A questão da doação universal enseja muitas discussões doutrinárias: de um lado, o direito individual em dispor do seu próprio bem; do outro lado, o peso social para que essa conduta não acarrete prejuízos ao doador.
Nessa linha, saiu recente decisão sobre o caso de uma senhora casada no regime de comunhão universal que renunciou toda sua meação em favor do ex-marido à época da separação judicial, que foi consensual. Sua renúncia, inclusive, foi homologada por sentença e transitada em julgado.
Posteriormente ela voltou a morar na casa do ex-marido e acionou judicialmente, 20 anos depois, requerendo que fosse reconhecida a nulidade da sua renúncia sobre toda a meação que tinha feito. Isso se deve por conta da pretensão da propriedade de um apartamento no bairro do Leblon, no Rio de Janeiro, único bem imóvel do casal na partilha.
A Quarta Turma do Superior Tribunal de Justiça, por maioria, entendeu que na época em que houve a renúncia ela tinha rendimentos de dois empregos, suficientes para sua subsistência. Dessa maneira, o seu pedido não poderia ser aceito, ainda que tenha voltado a morar no imóvel, afinal de contas, a doação foi livre e consciente, além de preenchidos os requisitos do negócio jurídico.
O relator, ministro Luis Felipe Salomão, destacou que o Artigo 548 do Código Civil (artigo 1.175 do CC/16) prevê a nulidade de doação universal se não for garantido ao doador o direito a um patrimônio mínimo. A inteligência da norma impede que se reduza sua situação financeira à miserabilidade, preservando um mínimo existencial à dignidade humana do benfeitor. Entretanto, isso não foi verificado diante do caso concreto.
Salomão ressaltou que se o doador preserva sua subsistência, não há que dar procedência à alegação de nulidade de doação. No caso, que tramita em segredo de justiça, a mulher trabalhava como professora estadual e tinha emprego em uma empresa de engenharia, o que justificou, inclusive, a falta de fixação de pensão alimentícia.
Além disso, o motivo que deu causa a seu retorno ao imóvel não ficou claro, isto é, se foi por motivos de necessidade ou se foi para ficar com os filhos. Mesmo assim, a situação econômica do doador somente é levada em consideração no momento em que abriu mão do patrimônio.
Por outro lado, a ministra Isabel Gallotti divergiu e foi acompanhada pelo ministro Marco Buzzi, que sustentaram o pensamento de que a conservação de bens ou renda suficiente para a subsistência do doador deve ter origem no próprio patrimônio dele ou em renda proveniente de ônus incidente sobre os bens doados (hipoteca ou penhor).

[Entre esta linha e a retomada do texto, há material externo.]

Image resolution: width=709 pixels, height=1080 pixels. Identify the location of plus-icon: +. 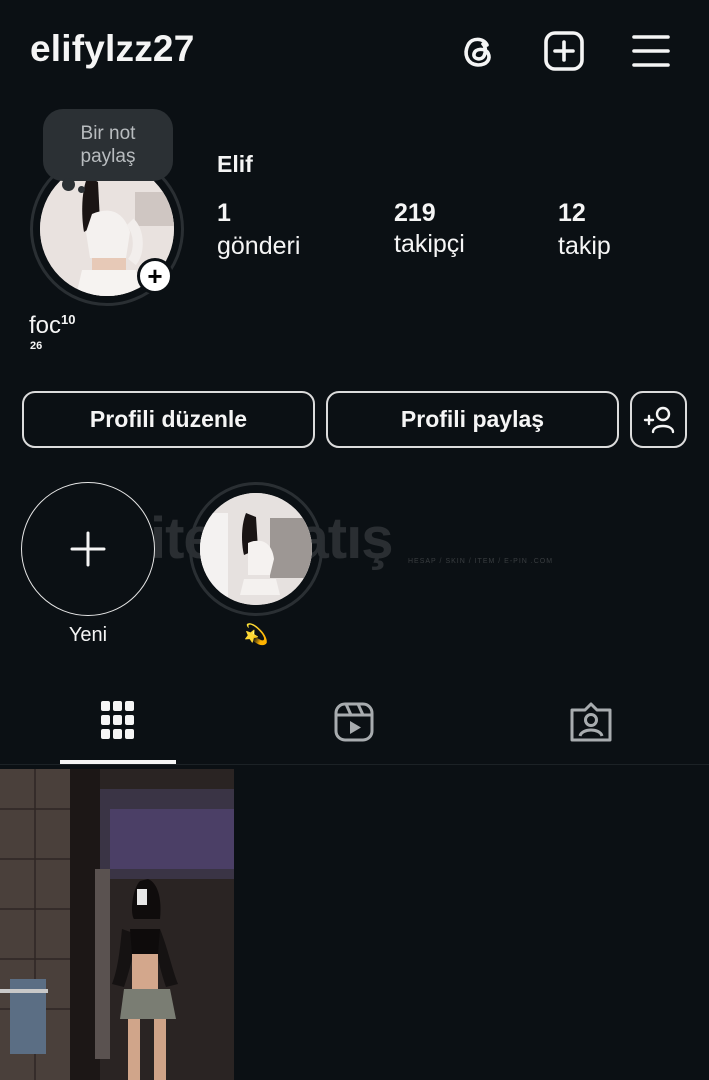
(155, 276).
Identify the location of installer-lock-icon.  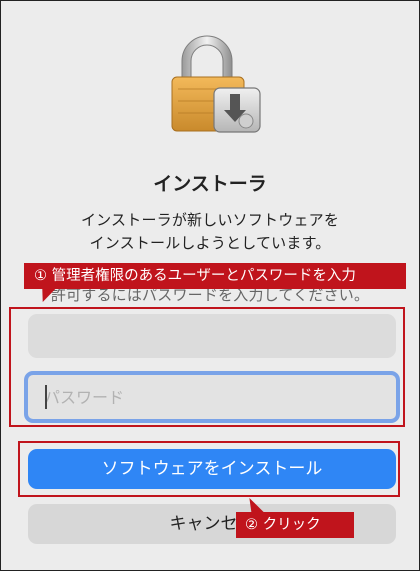
(214, 84).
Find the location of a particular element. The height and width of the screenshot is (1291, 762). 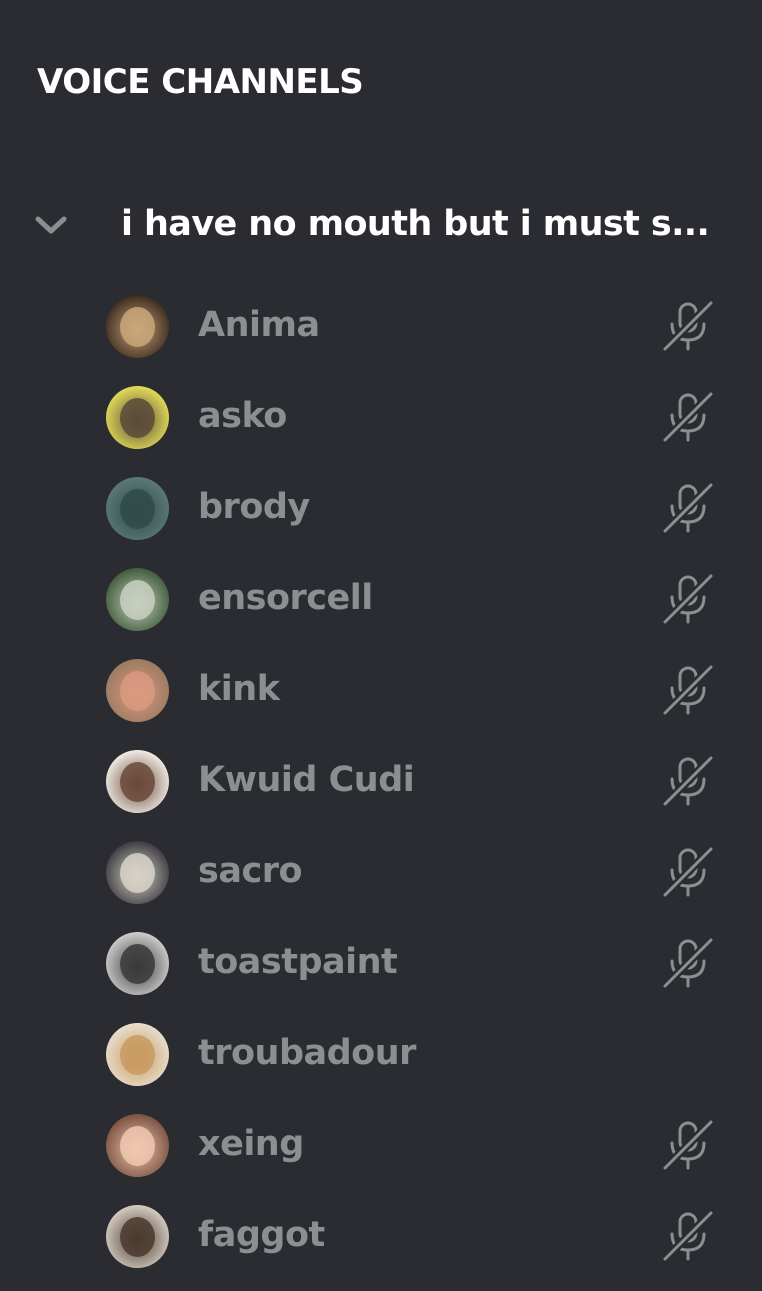

voice-user-row: kink is located at coordinates (381, 690).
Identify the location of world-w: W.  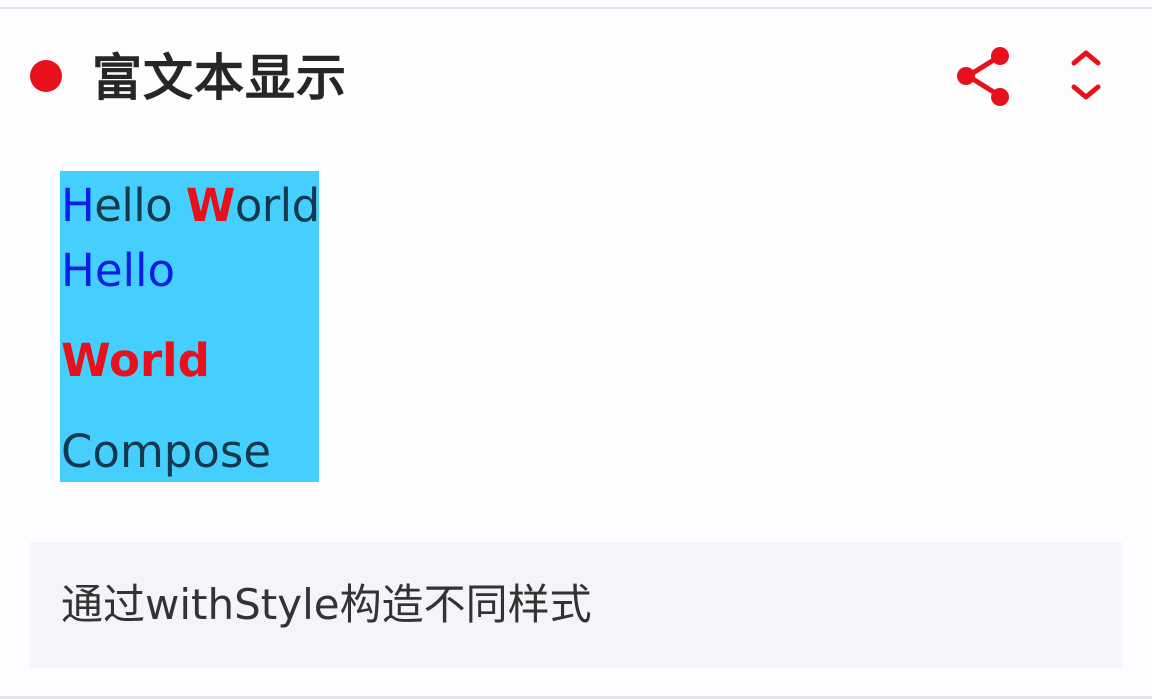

O caso é curioso por conta do lapso temporal em que levou para se discutir o imóvel, e só reforça ainda mais que a doação universal pura está caminhando para não ser admitida.
Referências: STJ, Superior Tribunal de Justiça. Disponível em: <http://www.stj.jus.br/sites/STJ/default/pt_BR/noticias/noticias/%C3%89-poss%C3%ADvel-doa%C3%A7%C3%A3o-total-dos-bens-quando-o-doador-tiver-fonte-de-renda-peri%C3%B3dica-para-sua-subsist%C3%AAncia>. Acesso em 27 de novembro de 2015.